Locals were left to seal up their homes and businesses before the storm's expected arrival this weekend.

Update: 2019-08-31 08:44 GMT
In a televised news conference Friday afternoon, Bahamian Prime Minister Hubert Minnis said Dorian was moving slowly, extending the islands' exposure to the storm. (Photo: AP)

Nassau: Tourists scrambled to leave the Bahamas on Friday as Hurricane Dorian approached its northwestern islands of Grand Bahama and Abaco, eager to take off before the international airport was to shut down at 10 p.m.

The Miami-based National Hurricane Center said in a statement at 8:30 pm EDT Friday (0030 GMT Saturday) that Dorian had strengthened into an “extremely dangerous” category 4 hurricane, packing maximum sustained winds of 130 mph (215 km/h).

Grand Bahama and Abaco are hubs for the Bahamas’ thriving tourism industry. The archipelago nation owes nearly 30 per cent of its direct gross domestic product and half of its jobs to the industry, Joy Jibrilu, director general of the Ministry of Tourism, said in an interview.

“Anything that could derail that is really very concerning,” Jibrilu said.

The country is “still reeling” from Hurricane Matthew, which ripped into the Bahamas in 2016, she added, noting that some hotels took years to make repairs.

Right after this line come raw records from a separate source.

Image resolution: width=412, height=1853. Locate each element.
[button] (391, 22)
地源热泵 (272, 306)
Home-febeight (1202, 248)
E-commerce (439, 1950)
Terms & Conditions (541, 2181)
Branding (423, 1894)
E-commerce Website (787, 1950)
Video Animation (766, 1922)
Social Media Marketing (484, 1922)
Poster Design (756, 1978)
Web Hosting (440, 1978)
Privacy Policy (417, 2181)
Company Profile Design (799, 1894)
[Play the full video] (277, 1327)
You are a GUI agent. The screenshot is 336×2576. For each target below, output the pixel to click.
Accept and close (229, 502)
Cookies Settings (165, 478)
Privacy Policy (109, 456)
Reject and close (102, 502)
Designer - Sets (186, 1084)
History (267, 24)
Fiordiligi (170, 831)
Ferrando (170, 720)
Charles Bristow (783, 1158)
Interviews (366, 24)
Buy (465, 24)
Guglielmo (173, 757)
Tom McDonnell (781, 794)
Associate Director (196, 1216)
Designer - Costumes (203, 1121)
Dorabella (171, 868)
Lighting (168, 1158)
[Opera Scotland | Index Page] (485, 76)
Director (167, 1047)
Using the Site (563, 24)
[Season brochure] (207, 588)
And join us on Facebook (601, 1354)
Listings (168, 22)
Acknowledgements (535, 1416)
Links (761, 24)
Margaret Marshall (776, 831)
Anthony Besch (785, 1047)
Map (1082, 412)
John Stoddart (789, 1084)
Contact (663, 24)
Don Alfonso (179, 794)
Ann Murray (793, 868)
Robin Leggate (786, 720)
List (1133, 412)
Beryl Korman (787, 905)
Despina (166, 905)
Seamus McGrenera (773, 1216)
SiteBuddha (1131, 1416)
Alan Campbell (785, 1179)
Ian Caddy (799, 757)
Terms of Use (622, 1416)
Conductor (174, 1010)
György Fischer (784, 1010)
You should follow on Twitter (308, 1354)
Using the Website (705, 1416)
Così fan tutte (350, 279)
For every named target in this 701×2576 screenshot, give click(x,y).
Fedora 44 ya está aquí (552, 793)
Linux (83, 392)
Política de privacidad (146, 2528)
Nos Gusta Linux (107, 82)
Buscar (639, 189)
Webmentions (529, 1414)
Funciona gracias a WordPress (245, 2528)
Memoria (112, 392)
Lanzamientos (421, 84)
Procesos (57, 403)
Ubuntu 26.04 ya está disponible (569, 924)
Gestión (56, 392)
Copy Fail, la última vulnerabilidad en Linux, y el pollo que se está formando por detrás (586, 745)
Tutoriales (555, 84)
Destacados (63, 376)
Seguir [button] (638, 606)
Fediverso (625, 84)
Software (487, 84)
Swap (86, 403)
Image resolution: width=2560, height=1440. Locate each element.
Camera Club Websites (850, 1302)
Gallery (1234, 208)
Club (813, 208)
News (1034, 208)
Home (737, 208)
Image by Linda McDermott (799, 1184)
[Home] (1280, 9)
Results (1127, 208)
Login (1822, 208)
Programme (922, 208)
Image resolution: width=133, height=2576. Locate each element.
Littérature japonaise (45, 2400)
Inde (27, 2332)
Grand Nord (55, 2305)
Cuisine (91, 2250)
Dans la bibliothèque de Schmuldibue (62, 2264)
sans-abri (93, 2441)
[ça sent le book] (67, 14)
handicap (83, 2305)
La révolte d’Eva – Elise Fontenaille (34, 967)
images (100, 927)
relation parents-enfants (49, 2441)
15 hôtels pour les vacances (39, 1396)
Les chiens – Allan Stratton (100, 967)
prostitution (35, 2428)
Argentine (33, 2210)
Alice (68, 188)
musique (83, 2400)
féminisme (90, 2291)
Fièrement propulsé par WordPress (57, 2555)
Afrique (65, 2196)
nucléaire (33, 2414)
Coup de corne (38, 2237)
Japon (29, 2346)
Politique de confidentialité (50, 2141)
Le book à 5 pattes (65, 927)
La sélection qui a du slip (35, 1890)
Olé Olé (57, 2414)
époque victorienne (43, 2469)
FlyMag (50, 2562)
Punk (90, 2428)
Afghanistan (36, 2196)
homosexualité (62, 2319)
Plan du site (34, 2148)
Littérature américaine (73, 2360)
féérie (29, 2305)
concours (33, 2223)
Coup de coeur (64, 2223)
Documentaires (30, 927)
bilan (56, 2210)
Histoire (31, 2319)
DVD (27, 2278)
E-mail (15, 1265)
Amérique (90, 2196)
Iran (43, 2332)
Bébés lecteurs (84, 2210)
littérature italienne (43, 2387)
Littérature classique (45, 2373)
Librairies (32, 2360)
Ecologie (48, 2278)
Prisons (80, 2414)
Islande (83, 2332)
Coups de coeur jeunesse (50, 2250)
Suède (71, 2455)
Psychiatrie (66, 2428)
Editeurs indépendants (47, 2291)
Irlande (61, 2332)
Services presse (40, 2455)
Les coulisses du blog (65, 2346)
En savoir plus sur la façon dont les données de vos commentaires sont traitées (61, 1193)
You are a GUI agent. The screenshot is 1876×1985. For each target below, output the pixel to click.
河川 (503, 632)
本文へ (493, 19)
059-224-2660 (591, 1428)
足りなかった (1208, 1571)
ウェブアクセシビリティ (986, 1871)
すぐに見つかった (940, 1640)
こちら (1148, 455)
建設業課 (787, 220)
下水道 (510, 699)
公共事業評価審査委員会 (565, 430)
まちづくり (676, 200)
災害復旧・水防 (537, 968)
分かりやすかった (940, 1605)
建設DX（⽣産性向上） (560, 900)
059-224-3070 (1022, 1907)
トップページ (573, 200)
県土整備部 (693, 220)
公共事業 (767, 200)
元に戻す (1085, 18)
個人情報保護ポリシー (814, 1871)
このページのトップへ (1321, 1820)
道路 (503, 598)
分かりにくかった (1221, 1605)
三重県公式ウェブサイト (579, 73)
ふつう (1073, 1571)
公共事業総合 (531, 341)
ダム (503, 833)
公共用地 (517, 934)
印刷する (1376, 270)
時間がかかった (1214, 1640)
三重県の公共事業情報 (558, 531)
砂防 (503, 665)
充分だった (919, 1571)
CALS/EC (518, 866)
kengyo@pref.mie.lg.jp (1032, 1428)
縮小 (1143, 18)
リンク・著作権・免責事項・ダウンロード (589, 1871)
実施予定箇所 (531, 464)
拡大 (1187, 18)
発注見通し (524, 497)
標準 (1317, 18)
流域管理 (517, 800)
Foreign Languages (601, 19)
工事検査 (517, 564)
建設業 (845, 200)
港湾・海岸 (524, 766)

In a televised news conference Friday afternoon, Bahamian Prime Minister Hubert Minnis said Dorian was moving slowly, extending the islands’ exposure to the storm.

“This hurricane will produce catastrophic results,” said Captain Stephen Russell, director of the National Emergency Management Agency (NEMA), as he urged residents of Abaco and Grand Bahama to accelerate storm preparations.

Pauline Powell, from Dublin, had planned to stay on vacation in Grand Bahama through Sunday, but left for London early when the storm picked up. Powell, 26, said the staff at her hotel, Island Seas Resort, had already boarded up first- and second-floor windows when she headed to the airport Friday morning.

“Almost everyone has left or is leaving today by ferry or plane,” Powell said.

Locals were left to seal up their homes and businesses before the storm’s expected arrival this weekend.

“We’ve been through it before, so we know how to prepare,” said Grand Bahama chocolate shop owner Amanda Ormerod, who was busy storing paperwork, covering machinery and eating her perishable ice cream sandwiches.

Jibrilu of the Tourism Ministry stressed that guests do not need to leave the Bahamian capital of Nassau or nearby Paradise Island, which are not expected to experience hurricane conditions.

In 2017, the Bahamas tourism industry sagged when hurricanes Irma and Maria cut a deadly path across the Caribbean, though they largely spared the archipelago. The World Travel and Tourism Council said the two storms caused an estimated drop of 826,100 visitors across the region.